I Don’t Know whether lust is a human coarseness or a human fineness: I don’t know why death holds a so sweet lure since it would take away my Body: I don’t know that I wouldn’t deny my Christ, if I had one, three times before a given cockcrow: I don’t know on the other hand that I would: I don’t know whether honor is a reality in human beings or a pose: I don’t know that I mayn’t be able to think with my Body when it is in its coffin.

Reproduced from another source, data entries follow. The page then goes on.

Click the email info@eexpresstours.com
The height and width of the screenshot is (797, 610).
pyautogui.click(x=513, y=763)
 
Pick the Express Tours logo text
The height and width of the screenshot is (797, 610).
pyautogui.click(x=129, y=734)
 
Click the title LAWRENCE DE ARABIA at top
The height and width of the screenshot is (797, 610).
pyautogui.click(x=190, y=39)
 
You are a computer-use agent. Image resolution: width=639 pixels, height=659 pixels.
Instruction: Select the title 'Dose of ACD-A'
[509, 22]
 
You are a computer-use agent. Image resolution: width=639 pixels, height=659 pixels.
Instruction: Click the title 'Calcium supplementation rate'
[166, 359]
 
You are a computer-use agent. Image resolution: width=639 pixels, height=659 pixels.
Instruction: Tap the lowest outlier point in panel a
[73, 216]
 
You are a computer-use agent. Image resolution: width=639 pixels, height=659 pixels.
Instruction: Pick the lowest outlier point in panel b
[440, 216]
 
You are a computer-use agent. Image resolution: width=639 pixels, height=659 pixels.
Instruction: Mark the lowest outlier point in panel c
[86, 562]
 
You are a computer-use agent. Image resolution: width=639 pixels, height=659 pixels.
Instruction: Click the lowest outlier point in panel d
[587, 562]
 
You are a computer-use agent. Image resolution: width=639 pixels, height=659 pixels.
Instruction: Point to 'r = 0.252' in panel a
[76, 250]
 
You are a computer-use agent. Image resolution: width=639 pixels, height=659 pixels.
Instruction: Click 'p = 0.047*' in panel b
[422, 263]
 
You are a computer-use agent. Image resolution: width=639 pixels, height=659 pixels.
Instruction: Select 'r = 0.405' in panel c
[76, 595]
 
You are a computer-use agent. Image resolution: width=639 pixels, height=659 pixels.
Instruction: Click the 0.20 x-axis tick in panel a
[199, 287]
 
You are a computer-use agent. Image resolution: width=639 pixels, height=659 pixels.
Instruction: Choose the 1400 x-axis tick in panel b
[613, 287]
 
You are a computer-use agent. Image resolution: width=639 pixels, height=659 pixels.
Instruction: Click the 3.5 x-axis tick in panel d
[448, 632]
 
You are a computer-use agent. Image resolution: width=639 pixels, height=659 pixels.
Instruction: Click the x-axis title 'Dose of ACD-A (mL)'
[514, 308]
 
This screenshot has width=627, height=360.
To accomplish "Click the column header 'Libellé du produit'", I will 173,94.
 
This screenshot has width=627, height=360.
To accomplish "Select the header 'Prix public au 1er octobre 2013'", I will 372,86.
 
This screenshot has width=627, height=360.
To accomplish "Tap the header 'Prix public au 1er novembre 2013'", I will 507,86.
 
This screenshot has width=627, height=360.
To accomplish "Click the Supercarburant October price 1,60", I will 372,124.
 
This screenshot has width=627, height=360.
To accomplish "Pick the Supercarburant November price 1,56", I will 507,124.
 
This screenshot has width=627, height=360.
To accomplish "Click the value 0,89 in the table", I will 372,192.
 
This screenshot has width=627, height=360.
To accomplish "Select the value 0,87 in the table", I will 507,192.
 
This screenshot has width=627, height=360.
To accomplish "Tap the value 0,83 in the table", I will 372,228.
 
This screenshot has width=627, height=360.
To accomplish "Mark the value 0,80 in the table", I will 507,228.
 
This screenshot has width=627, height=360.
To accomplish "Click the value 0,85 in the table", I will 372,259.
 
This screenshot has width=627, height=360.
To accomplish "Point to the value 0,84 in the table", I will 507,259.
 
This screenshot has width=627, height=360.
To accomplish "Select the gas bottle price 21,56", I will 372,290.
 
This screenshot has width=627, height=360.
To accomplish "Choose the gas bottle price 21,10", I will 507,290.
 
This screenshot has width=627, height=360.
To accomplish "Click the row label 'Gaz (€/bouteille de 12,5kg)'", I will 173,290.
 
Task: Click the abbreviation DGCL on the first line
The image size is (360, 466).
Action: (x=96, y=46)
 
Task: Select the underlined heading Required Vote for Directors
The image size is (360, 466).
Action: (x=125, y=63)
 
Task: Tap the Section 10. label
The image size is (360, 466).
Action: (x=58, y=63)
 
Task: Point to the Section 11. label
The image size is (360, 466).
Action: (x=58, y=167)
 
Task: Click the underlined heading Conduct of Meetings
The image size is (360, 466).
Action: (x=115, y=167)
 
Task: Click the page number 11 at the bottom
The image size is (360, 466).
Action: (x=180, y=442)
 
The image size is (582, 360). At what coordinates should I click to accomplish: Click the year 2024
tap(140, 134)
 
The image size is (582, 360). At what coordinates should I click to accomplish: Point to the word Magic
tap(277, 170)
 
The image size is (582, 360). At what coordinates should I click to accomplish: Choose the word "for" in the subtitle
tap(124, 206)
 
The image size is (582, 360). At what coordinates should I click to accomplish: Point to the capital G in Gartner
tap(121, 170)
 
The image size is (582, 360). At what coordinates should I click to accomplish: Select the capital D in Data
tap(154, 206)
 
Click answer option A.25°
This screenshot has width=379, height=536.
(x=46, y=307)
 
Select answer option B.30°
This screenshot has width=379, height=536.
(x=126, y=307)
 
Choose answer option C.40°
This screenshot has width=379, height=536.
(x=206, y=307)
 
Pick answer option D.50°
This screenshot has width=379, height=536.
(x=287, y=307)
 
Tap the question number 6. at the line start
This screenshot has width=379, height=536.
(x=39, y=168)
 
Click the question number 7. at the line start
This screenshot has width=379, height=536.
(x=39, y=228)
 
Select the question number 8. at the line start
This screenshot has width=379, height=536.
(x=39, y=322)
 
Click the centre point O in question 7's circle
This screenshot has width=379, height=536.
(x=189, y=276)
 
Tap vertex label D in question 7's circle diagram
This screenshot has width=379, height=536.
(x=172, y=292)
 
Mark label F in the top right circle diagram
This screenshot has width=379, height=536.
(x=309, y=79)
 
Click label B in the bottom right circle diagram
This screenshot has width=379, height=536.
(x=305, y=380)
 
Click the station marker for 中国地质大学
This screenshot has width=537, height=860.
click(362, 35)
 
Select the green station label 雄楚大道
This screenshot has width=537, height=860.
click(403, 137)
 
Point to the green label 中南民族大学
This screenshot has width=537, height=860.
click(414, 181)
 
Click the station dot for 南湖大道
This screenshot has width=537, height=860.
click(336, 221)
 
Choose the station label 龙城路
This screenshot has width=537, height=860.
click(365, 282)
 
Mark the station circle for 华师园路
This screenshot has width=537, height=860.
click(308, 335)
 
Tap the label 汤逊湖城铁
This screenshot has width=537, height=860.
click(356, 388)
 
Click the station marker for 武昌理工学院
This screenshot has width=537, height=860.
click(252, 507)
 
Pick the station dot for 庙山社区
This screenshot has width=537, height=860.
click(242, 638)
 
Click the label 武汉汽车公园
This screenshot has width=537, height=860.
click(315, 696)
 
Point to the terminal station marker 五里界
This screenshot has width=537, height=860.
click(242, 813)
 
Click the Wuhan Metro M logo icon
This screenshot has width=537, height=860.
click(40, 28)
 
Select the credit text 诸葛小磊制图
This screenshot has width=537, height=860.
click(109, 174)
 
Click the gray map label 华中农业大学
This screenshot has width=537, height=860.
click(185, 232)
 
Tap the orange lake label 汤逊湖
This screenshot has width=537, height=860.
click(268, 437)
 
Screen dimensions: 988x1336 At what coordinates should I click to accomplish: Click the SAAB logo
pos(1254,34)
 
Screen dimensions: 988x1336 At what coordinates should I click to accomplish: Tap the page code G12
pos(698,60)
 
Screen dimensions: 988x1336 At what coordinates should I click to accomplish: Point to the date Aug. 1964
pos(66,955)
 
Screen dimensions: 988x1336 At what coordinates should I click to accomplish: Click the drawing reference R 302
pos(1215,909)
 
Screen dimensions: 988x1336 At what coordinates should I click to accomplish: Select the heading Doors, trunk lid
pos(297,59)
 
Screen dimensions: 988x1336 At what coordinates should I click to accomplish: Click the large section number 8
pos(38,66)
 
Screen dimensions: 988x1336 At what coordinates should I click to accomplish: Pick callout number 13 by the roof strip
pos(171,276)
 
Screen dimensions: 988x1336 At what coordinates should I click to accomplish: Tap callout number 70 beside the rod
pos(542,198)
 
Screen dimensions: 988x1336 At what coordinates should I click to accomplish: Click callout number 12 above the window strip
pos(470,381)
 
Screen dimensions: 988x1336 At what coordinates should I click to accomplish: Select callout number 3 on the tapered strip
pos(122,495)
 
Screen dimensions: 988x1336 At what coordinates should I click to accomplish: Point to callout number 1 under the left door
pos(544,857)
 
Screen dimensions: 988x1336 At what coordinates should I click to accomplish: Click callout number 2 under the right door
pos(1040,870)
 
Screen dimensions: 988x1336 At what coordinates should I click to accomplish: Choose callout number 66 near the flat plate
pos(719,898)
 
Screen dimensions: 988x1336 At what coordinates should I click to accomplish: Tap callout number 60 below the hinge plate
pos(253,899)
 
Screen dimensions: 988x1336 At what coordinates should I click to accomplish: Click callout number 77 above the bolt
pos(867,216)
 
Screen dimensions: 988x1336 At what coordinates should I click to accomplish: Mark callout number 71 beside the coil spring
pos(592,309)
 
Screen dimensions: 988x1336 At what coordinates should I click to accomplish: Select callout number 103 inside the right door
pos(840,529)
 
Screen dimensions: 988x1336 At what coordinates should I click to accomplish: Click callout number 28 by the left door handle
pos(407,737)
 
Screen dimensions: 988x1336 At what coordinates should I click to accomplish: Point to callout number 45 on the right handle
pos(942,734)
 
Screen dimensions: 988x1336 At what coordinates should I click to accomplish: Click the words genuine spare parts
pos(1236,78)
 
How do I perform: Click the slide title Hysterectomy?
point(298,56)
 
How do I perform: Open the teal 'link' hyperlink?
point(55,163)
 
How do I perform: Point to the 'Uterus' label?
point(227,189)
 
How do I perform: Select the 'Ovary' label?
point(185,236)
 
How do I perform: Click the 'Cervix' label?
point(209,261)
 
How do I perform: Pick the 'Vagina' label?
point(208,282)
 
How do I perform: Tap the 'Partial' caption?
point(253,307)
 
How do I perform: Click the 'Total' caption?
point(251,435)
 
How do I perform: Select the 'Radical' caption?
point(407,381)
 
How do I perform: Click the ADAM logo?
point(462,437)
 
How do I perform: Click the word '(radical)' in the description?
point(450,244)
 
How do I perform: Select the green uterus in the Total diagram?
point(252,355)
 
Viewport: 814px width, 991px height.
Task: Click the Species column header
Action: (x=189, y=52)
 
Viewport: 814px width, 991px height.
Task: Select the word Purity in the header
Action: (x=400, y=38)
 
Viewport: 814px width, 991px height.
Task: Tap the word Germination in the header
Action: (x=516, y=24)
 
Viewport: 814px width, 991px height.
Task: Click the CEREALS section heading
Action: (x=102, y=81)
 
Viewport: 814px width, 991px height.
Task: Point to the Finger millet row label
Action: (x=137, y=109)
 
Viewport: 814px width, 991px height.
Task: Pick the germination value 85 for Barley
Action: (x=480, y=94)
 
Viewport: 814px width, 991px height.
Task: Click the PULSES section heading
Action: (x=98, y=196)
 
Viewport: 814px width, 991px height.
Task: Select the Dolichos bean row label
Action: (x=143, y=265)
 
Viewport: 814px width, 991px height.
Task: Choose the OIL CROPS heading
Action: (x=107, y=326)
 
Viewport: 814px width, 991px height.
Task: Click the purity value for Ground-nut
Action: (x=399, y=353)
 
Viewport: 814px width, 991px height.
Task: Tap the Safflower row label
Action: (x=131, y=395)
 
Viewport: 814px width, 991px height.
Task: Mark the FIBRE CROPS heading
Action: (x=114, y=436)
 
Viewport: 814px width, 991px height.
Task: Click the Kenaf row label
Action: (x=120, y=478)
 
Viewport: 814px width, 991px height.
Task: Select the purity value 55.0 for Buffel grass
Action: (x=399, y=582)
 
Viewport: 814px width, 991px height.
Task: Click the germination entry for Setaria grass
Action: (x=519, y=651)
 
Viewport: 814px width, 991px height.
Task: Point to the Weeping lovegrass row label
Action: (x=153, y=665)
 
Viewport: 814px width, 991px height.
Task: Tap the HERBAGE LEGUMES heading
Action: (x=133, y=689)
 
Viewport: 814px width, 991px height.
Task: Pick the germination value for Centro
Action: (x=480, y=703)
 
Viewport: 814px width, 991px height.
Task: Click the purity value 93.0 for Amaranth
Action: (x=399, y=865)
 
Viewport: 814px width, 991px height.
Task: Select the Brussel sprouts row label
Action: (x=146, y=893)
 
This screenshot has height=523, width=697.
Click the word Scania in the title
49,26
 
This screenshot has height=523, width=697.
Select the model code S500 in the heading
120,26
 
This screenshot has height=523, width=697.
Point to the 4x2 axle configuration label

I Don’t Know what makes each day a Day of dark Gold and life mournfully precious: I don’t know where is God: I don’t know how they make tea in Ireland: I don’t know how to pronounce the word ‘girl’: I don’t know how to make lace: I don’t know whether I hear a sound or feel it, nor why a spool of thread looks exactly like a Spool of Thread.

I Don’t Know—I Don’t Know—I Don’t Know, rapidly, to the end of the mystic common-place infinitudes.

—those give me a clear look, as if through an uncurtained window into a bare little room, at my quietest self sitting knitting or plaiting straw—

[A life-long lonely word]

To-morrow

FLEETING times I wonder if it is my defect or others’ that no human family tie holds and warms me.

There is none. I think about it with wistfulness.